Can you mention some examples of good practices in palliative care across Europe?

Fortunately, for my role of the president of the European Association of Palliative Care I've travelled to many countries and I've seen many good examples of practices.

One example could be the Netherlands. They have such a very good system of involving the public through volunteers, which are a very important part of the palliative care service delivery. They have what they call "the buddy system": in some cases, the first person that the patient sees is not a doctor or a nurse, it's the volunteer. The volunteer is the person who introduces the service, so what they're seeing is someone from the community who is engaged in the palliative care world. And then the fear that sometimes comes when they are referred to palliative care is lesser.

Also, in Spain I'm always very impressed by the quality of the education and training that they are able to provide. Particularly, I'm interested in the interdisciplinary approach, the idea of bringing people from different disciplines together.

And in my own country, one of the things that we develop is what it's called compassionate community, which means that you bring all the people of the village or all the people of the own community together to understand how can they support someone in their community.  So this isn't all about commissions doing delivery care, is about the community understanding what is this about.

How is it possible to engage the society with this issue?

One of the challenges is that many people in society need to understand what palliative care is and what palliative care isn't, so we need a process of public engagement. We can do that through surveys, through working with the media…

For example, in Portugal they did an interesting project using sugar packets. Like Spain, everybody in Portugal drinks coffee, and in the little sugar packet they would have a little thing about what palliative care is, and of course every time you look on the sugar, there is information on palliative care.  And so they found, by doing evaluation, the population got to know a lot more about palliative care. And they were also very good in delivering a clear message.

We need to find ways of bringing the public in, and a lot of that really is about listening people's fears. If you can open the doors to allow people to see what you're doing and then meet the needs fears they may have about medication or overtreatments that can hasten the end of their life, what you can get beyond those fears, then actually people will really understand what palliative care can do for them. 

Carlos Centeno: "We could not claim to be conducting research on palliative care without a point of contact with palliative care clinical practice, which is imbued with compassion"

Carlos Centeno, Principal Investigator of the ATLANTES Research Program of the ICS, stressed that "compassion is more important in practice than in research.

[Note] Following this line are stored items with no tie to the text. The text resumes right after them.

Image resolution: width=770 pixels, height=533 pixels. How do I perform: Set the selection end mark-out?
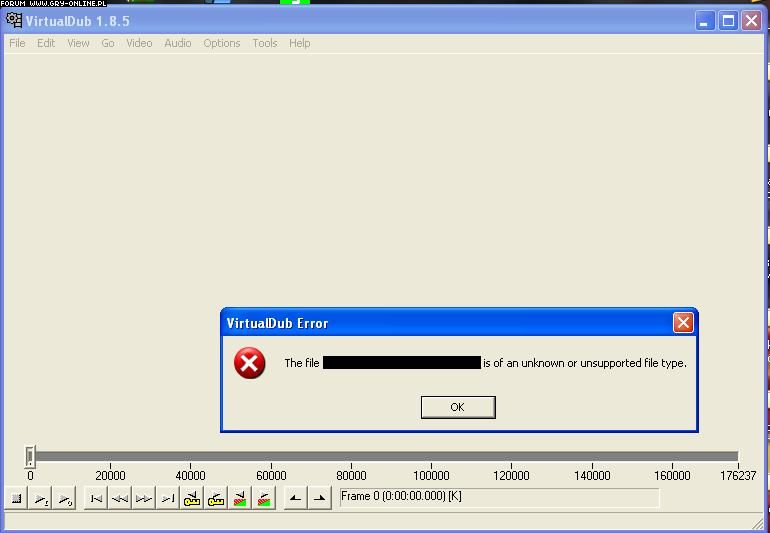pos(319,498)
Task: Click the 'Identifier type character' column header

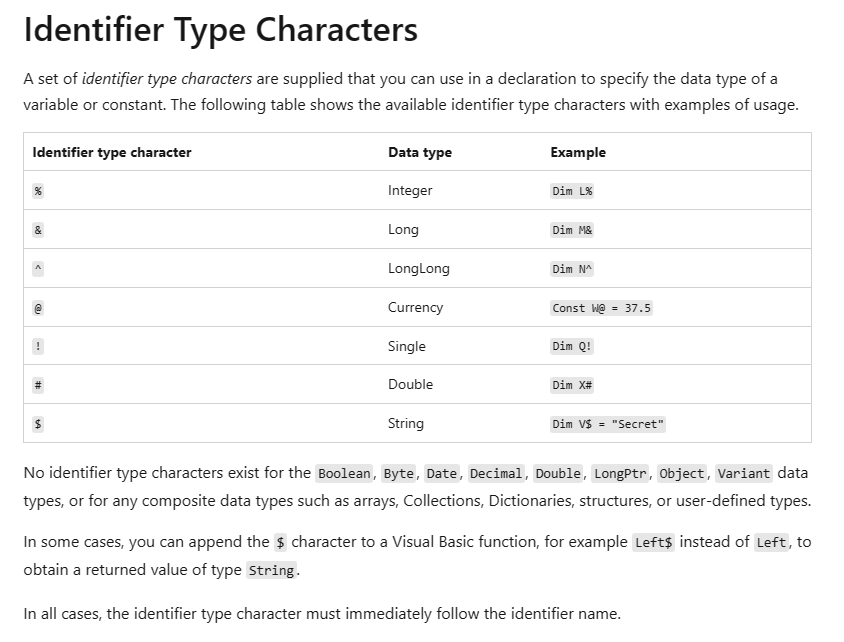Action: point(112,152)
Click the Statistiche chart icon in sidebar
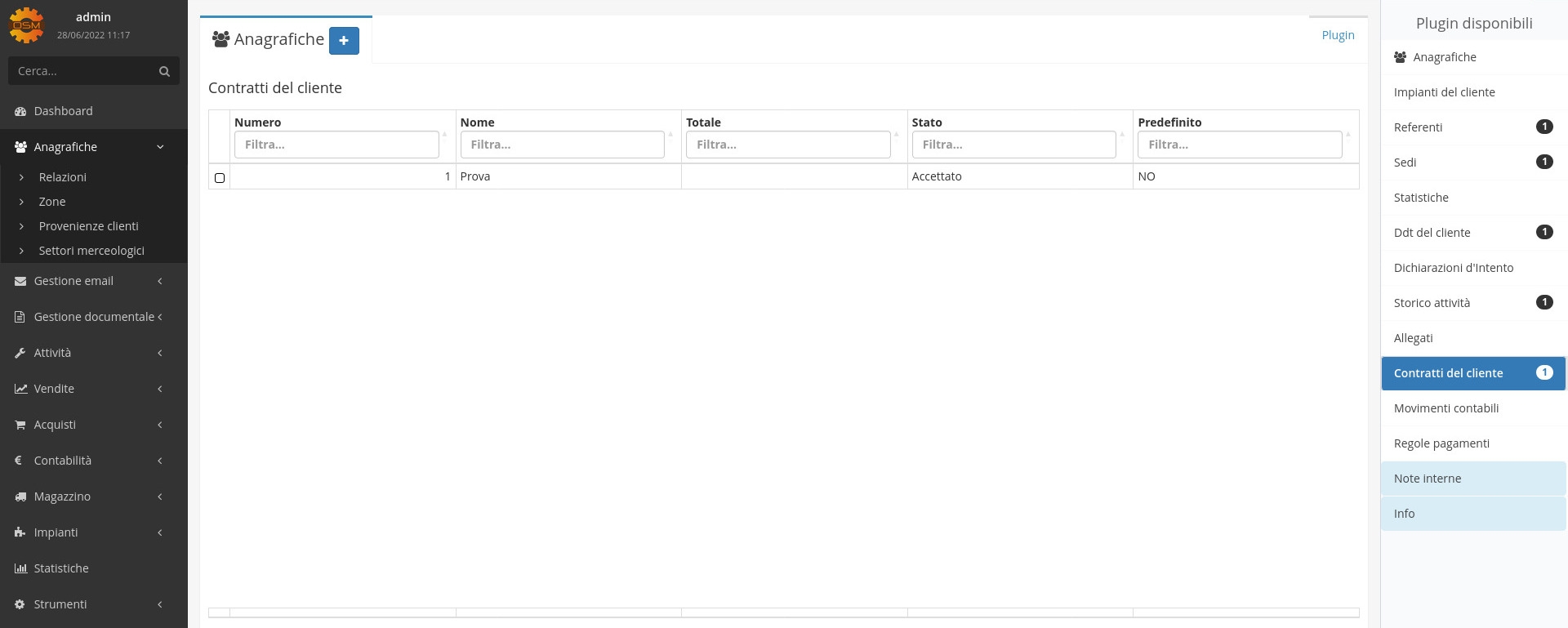 20,568
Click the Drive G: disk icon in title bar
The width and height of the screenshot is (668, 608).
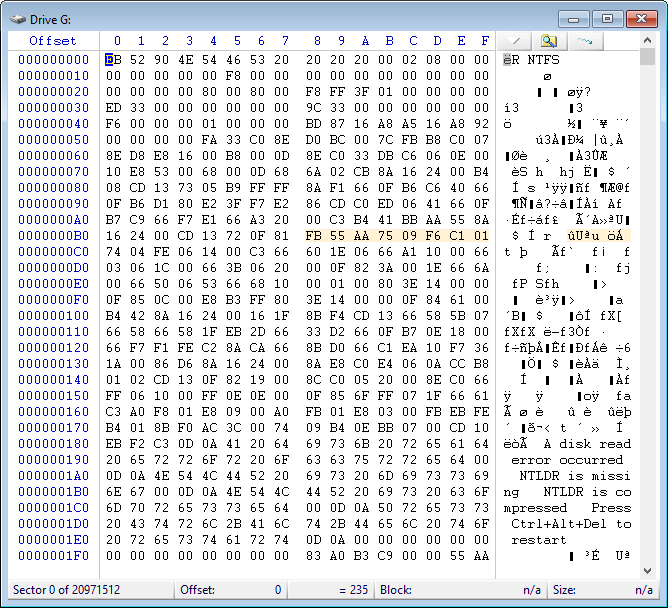pyautogui.click(x=17, y=19)
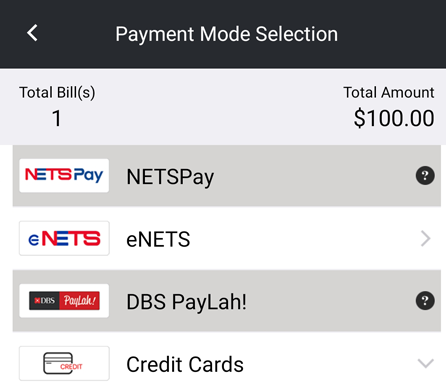The width and height of the screenshot is (446, 386).
Task: Click the credit card icon
Action: (64, 363)
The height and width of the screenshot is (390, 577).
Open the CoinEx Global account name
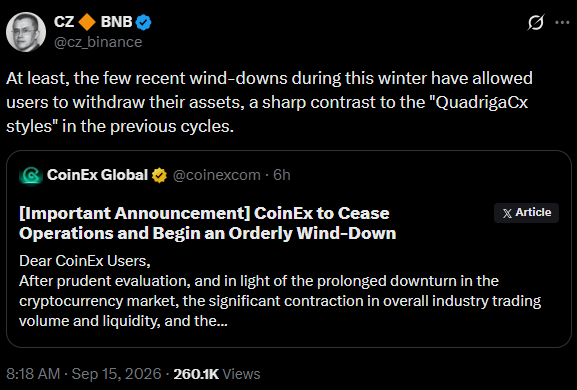(98, 175)
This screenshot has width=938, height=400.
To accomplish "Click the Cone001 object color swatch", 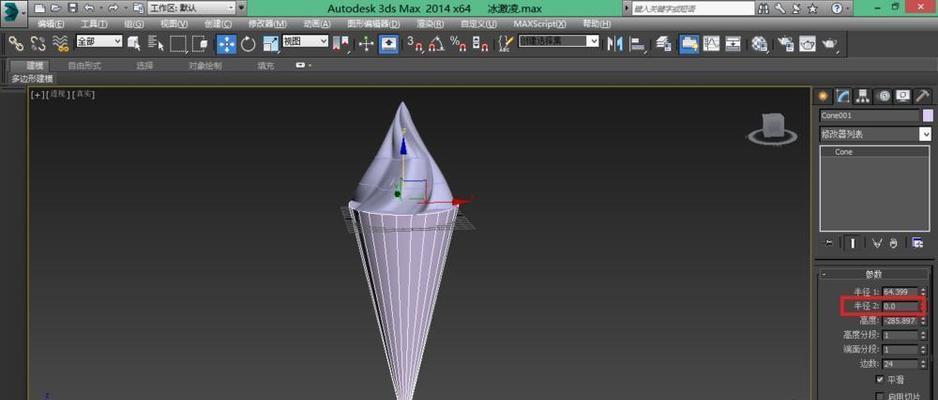I will tap(927, 115).
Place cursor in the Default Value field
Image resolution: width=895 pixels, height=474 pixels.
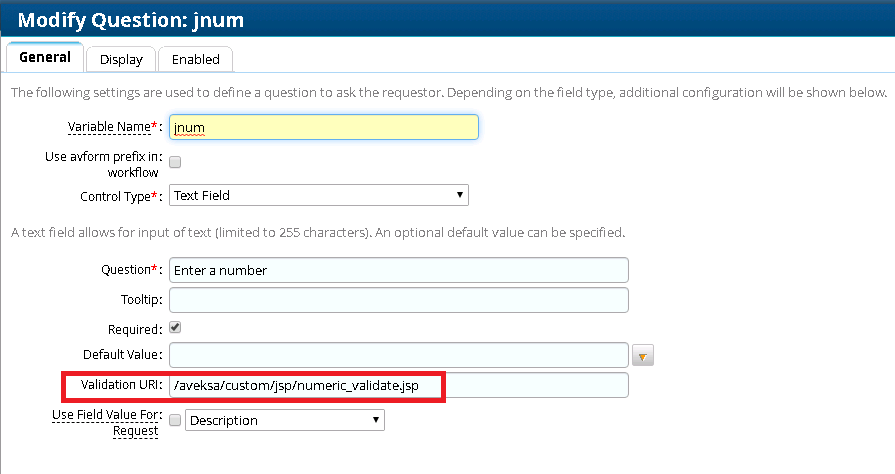398,355
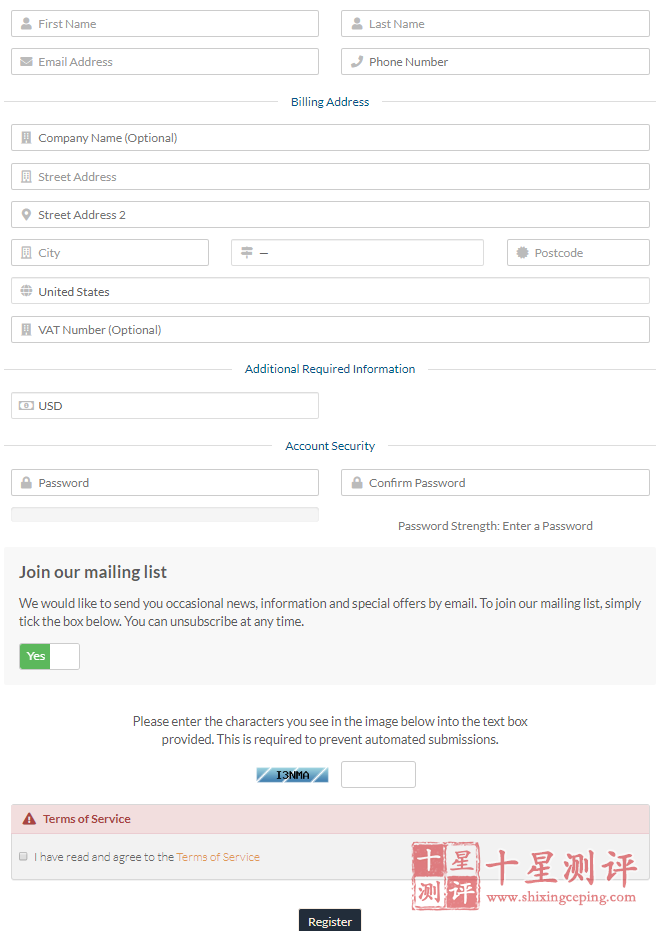Image resolution: width=659 pixels, height=931 pixels.
Task: Click the badge icon in Postcode field
Action: 522,252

However, we could not claim to be conducting research on palliative care without grounding in or a point of contact with palliative care clinical practice, which is imbued with compassion".

"It seems to me that even discussing palliative care without talking about compassion or researching palliative care without considering compassionate patient care would be meaningless," he emphasized.

"One of the issues the Atlantes research team works on is making a positive vision of palliative care reach society. We really do not intend to transmit a discourse to society; rather, we intend to show the value of what we think are palliative care's intrinsic properties. We want society to know the reality of palliative care, which goes hand in hand with compassion and professionalism. In a way, it is advanced medicine for the end of life", he said.